国宝の二の丸御殿は重厚な造りや豪華な欄間、狩野派の障壁画など見応えのあるものばかり。大勢の人が歩くので、廊下は常にキュルキュルと鳴っています。
「ウグイスというよりヒヨコに似ている」とある観光客。「なるほど、ピヨピヨとも聞こえるな~」と感心しながらもバードウォッチャーとしてのプライドが湧いてきて、もっと正確に識別しようと耳を澄ませた結果メジロと同定しました。
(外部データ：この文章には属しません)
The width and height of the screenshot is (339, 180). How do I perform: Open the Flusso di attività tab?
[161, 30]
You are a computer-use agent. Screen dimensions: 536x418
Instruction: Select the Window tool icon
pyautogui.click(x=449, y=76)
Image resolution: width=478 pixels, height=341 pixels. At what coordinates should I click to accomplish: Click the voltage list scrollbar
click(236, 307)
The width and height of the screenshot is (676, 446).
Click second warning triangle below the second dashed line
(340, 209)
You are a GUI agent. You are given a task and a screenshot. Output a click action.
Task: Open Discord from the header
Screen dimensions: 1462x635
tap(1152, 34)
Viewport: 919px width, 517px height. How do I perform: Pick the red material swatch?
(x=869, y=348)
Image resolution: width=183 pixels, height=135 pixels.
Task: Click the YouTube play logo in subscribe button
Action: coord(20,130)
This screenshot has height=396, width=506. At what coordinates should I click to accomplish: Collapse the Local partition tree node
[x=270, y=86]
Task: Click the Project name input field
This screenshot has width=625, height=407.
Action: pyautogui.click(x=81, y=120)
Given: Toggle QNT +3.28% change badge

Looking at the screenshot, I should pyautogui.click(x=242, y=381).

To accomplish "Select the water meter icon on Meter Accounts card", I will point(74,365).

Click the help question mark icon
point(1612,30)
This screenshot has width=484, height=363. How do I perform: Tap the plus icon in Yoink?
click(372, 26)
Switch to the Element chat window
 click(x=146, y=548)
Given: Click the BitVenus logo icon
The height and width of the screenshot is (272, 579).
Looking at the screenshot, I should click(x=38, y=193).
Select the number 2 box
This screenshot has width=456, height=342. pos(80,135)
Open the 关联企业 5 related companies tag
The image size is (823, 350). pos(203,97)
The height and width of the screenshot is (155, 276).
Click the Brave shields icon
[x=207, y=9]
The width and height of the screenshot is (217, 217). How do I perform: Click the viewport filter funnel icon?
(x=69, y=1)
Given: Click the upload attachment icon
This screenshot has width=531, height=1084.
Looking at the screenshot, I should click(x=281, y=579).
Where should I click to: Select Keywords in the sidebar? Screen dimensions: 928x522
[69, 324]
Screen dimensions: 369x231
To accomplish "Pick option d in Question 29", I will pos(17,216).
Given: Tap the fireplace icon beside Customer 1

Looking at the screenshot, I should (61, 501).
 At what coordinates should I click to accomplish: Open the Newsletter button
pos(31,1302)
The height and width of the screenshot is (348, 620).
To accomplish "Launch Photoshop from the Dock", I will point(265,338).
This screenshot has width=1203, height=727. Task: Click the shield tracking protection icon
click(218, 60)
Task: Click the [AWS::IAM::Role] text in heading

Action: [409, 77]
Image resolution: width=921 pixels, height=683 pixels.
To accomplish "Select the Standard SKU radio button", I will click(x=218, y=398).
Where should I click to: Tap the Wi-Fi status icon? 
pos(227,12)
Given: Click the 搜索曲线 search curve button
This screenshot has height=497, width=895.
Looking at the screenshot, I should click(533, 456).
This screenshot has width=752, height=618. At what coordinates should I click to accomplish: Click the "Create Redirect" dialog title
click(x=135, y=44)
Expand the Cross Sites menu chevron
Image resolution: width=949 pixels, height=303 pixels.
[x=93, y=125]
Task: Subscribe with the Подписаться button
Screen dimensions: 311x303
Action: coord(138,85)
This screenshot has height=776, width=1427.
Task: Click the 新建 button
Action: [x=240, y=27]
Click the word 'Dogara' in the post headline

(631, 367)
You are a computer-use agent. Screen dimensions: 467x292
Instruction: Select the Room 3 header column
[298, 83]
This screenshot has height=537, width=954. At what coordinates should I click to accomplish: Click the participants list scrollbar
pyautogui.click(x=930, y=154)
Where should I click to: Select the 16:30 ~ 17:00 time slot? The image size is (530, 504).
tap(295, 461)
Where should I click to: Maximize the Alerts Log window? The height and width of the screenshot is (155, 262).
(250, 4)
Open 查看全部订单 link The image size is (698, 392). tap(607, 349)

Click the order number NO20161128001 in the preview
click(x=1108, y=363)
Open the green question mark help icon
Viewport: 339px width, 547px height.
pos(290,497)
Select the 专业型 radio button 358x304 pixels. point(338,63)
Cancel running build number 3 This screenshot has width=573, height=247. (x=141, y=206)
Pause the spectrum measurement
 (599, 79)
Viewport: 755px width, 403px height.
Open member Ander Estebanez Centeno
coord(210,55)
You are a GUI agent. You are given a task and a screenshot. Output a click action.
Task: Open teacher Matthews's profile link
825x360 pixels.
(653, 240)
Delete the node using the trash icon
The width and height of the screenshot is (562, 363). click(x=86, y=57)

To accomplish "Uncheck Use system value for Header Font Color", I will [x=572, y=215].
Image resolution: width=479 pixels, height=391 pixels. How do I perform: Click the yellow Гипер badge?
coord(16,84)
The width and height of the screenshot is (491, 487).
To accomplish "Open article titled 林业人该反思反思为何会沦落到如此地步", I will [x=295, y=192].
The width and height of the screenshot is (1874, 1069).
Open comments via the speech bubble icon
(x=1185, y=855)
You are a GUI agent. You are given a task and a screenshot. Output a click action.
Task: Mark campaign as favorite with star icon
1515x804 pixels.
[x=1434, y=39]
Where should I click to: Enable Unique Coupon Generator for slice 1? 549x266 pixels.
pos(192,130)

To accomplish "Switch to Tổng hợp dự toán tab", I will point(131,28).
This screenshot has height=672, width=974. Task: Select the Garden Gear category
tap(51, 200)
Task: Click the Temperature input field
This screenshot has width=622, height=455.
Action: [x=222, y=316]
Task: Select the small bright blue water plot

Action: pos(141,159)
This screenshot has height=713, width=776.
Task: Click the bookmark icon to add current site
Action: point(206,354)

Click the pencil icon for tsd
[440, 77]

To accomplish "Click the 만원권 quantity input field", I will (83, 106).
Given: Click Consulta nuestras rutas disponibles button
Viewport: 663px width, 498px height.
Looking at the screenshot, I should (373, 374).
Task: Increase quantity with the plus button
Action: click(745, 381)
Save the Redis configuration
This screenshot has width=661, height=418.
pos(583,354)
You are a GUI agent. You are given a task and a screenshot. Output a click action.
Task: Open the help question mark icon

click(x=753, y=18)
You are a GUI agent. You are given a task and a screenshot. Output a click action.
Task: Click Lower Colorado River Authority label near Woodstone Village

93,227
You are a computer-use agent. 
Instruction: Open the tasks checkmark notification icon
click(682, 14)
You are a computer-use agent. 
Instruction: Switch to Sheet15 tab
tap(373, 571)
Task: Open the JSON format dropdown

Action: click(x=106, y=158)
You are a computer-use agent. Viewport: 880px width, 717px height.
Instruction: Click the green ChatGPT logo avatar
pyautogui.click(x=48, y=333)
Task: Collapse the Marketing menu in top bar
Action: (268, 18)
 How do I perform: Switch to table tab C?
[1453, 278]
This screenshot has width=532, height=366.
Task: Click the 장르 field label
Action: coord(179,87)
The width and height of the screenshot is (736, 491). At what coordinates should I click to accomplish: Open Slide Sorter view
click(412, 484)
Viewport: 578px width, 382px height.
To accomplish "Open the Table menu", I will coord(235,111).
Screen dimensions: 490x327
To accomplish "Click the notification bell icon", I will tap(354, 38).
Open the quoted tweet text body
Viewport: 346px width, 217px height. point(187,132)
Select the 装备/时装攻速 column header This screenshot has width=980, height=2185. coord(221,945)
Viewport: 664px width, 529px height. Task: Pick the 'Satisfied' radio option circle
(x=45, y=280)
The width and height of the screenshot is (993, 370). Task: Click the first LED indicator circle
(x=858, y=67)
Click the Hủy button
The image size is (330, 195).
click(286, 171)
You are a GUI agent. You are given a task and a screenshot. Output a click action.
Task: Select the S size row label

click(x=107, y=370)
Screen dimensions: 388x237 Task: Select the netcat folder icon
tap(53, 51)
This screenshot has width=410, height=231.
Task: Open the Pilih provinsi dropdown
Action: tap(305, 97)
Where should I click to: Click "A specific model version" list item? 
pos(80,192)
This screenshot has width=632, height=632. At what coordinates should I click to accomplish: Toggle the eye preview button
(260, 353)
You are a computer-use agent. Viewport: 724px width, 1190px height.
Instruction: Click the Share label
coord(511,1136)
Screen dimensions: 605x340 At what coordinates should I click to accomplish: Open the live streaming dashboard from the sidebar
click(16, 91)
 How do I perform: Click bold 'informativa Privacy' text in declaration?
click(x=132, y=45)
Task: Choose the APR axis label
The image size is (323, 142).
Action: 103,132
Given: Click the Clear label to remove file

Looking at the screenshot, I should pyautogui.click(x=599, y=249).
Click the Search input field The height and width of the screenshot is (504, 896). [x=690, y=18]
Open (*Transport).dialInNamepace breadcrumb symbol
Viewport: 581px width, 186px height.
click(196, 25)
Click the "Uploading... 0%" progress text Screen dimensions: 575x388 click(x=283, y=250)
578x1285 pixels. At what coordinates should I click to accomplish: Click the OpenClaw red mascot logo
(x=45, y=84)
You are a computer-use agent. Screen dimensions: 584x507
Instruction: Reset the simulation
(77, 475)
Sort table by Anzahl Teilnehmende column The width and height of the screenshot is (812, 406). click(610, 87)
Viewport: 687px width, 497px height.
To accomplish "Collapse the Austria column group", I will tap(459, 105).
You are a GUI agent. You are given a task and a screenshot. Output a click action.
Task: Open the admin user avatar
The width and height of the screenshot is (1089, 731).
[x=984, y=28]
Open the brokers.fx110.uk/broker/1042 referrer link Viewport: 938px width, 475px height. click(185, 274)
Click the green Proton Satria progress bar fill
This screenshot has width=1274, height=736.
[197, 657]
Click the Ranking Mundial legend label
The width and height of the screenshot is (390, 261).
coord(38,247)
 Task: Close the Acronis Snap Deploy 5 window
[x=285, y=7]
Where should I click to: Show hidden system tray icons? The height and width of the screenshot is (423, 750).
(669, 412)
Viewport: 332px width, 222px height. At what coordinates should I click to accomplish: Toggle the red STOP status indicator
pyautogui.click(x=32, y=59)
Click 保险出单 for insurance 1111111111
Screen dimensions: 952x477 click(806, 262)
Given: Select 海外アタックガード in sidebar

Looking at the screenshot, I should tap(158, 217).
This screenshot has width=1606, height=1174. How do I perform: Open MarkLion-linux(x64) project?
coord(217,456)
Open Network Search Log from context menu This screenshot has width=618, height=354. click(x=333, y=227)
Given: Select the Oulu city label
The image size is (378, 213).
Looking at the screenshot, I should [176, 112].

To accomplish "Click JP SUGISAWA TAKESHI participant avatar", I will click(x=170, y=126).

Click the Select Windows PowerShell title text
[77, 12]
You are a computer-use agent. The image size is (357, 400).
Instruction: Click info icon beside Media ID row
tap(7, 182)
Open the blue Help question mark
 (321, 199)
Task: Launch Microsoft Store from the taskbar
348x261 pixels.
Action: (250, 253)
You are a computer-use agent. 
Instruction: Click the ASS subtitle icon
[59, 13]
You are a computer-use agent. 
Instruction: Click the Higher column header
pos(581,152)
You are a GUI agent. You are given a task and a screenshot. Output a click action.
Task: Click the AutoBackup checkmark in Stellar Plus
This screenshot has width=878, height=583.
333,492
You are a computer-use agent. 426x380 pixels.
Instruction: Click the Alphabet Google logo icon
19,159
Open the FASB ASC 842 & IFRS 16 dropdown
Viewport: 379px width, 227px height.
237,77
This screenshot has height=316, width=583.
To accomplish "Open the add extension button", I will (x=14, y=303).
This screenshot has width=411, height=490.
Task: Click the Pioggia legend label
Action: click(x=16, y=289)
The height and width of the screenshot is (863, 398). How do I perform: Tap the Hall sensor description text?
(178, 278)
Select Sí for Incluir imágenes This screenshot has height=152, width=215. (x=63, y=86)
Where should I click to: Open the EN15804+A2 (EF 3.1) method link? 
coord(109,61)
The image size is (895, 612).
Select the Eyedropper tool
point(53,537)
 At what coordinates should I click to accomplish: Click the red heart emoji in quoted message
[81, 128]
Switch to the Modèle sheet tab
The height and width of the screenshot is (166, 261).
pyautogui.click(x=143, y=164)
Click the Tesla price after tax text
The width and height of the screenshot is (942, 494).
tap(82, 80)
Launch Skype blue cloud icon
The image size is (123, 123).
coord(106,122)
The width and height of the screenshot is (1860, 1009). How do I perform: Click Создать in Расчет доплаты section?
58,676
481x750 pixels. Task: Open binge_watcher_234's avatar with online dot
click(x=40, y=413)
人や敵が近づくと、メジロはこんな警戒音を出して仲間に知らせます。


(二の丸御殿は国宝)

花札の「梅にウグイス」は「梅にメジロ」の間違い、ウグイスの体色はウグイス色ではなく茶色でメジロの体色がウグイス色、というのはバードウォッチャーの常識。昔の人はウグイスとメジロを混同していたようなのです。
それと同じく、キュルキュルと鳴くメジロをウグイスと思い込んで「鶯張り」と名づけたのであって、本来は「目白張り」というのが私の新説。しかも、侵入者が近づいたときの警報をメジロの警戒音に例えたのではないでしょうか。(ちょっと穿ち過ぎかな?)


(二の丸御殿の外廊下))

撮影禁止の内部を見学した後、外の廊下に潜り込んでチェック。その仕組みを見て驚きました。廊下の板と根太は釘で固定せず、下の写真のように金具で引っ掛けてあるだけ。板に体重が掛かるとわずかに上下し、木が擦れて音が鳴るようにしてあるのです。
廊下の板には金具の爪を引っ掛ける小さな溝が彫ってあります。板1枚に2ヶ所の溝を彫り、専用の金具で爪を掛け、根太とゆるやかに固定する。撮影したのは外廊下で、見学で歩いたのは内廊下。二重の廊下すべてにこんな手間のかかる細工がしてあるのです。恐るべし、日本の技!


(鶯張りの仕組み)

内部を歩いているとメジロ(?)の声が聞こえると同時に、築後400年の今でもヒノキの香りが漂っています。石やレンガの建築物では音や臭いを生かすことはできないはず。この御殿は強度や耐久性という構造上の特性だけでなく、人間の聴覚や嗅覚も計算して造られていることに気づきました。恐るべし、木造建築!